Ni Cutie ni los demás robots dijeron una palabra, pero Donovan se dio cuenta de un aumento de tensión. Los ojos fríos aumentaron la intensidad de su color, y Cutie parecía más rígido que nunca.
—¡Sacrílego! —murmuró, con voz metálica emocionada.
Donovan tuvo la primera sensación de miedo al ver aproximarse a Cutie. Un robot
no puede sentir odio
, pero los ojos de Cutie eran inescrutables.
—Lo siento, Donovan —dijo el robot—, pero después de esto no puedes seguir por más tiempo aquí.
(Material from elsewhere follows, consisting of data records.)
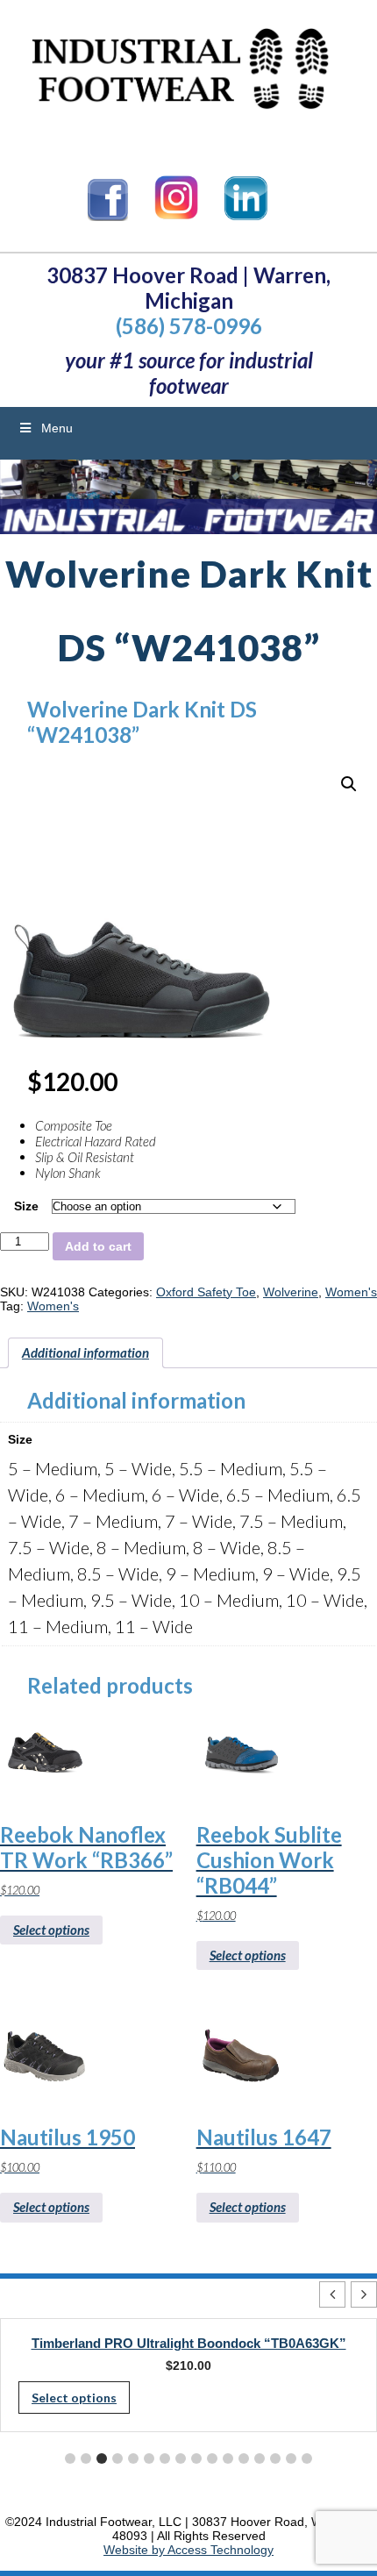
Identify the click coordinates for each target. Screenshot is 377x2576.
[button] (349, 784)
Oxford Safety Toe (206, 1292)
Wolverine (290, 1292)
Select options (51, 1929)
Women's (351, 1292)
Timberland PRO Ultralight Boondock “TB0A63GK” (189, 2343)
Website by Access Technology (188, 2550)
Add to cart (98, 1246)
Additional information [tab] (85, 1352)
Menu (57, 428)
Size (26, 1206)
Por consiguiente, Powell y tú tienen vedado el acceso a la sala de control y la sala de máquinas.
Había hecho un gesto pausado y en el acto dos robots sujetaron los brazos de Donovan.
Donovan no tuvo tiempo de hacer más que una angustiada aspiración antes de sentirse levantado y llevado escaleras arriba a la velocidad de un buen galope.
Gregory Powell andaba arriba y abajo de la habitación, con el puño cerrado. Dirigió una intensa mirada de desesperación a la puerta y se acercó a Donovan amargamente.
—¿Por qué diablos tenías que escupir contra el tubo-L?
Mike Donovan se desplomó sobre el sillón y golpeó el brazo furiosamente.
—¿Qué querías que hiciese con este espantajo electrificado? ¡No voy a doblegarme ante sus caprichos!, ¿verdad?